* EXERCISE MATERIAL
────────────────────────────────────────
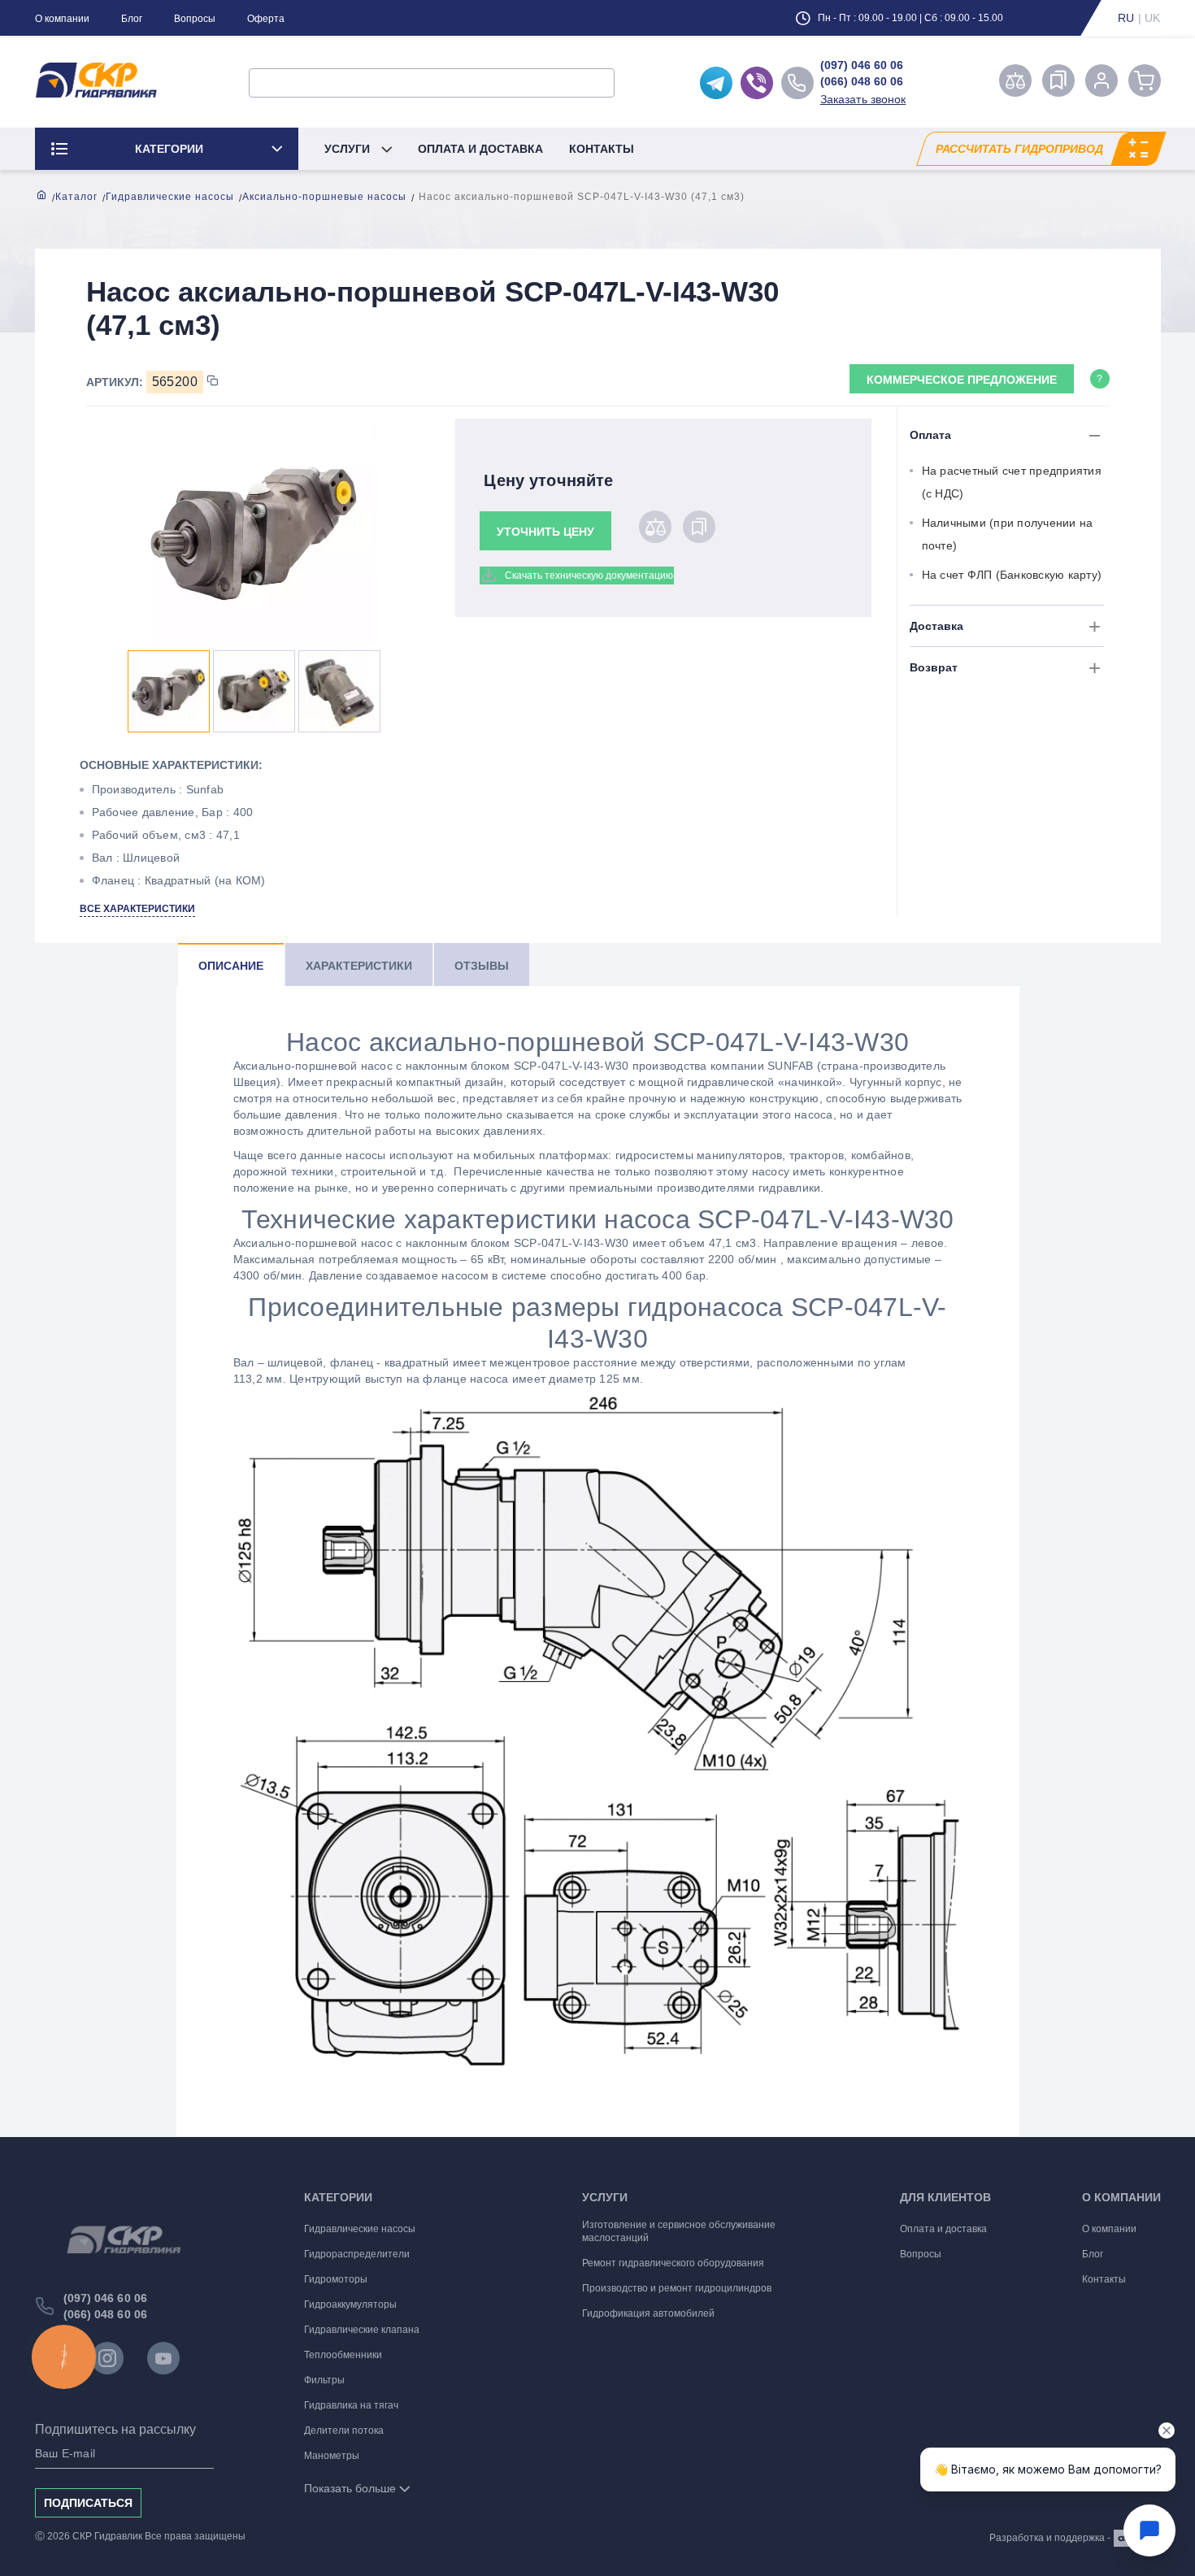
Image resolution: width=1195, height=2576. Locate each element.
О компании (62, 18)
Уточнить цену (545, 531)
────────────────────────────────────────
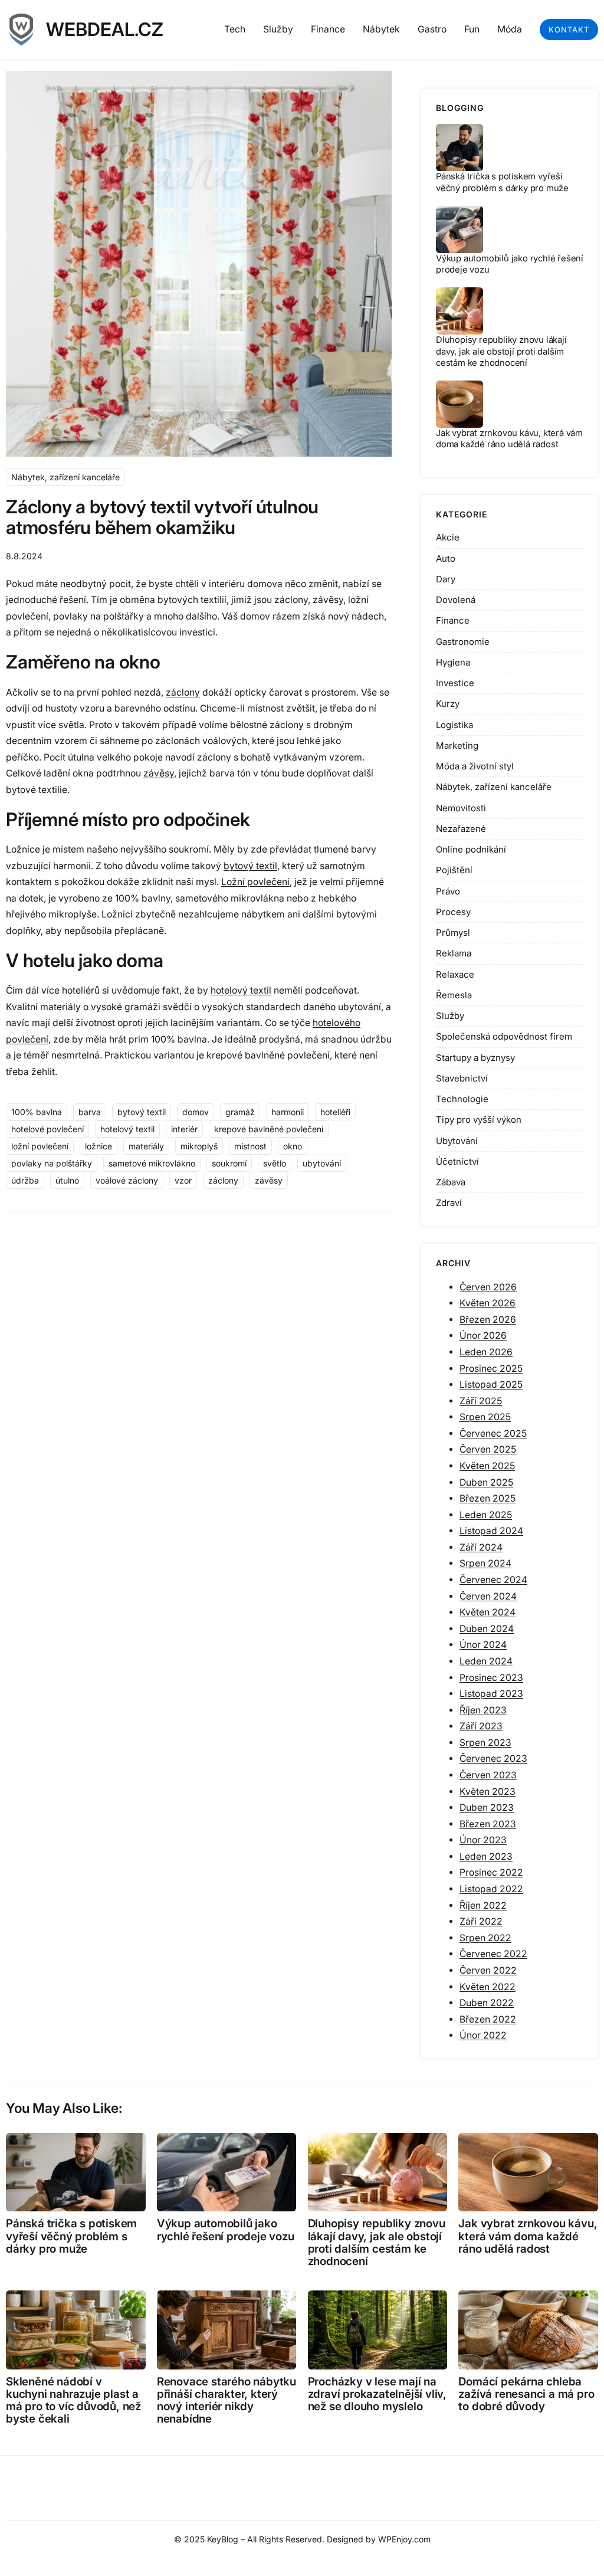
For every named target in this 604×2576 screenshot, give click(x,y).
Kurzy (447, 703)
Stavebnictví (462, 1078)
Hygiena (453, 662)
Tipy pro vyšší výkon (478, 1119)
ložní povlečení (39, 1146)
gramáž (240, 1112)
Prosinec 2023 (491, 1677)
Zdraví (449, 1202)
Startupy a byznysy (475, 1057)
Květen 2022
────────────────────────────────────────
* WHAT TO PRODUCE
Only the lines above starting at the line that holds "Prosinec 2023 (491, 1677)" and ending at the line that holds "Květen 2022" are to be repeated, exactly and in full.

* EXERCISE ANSWER
Prosinec 2023 (491, 1677)
Zdraví (449, 1202)
Startupy a byznysy (475, 1057)
Květen 2022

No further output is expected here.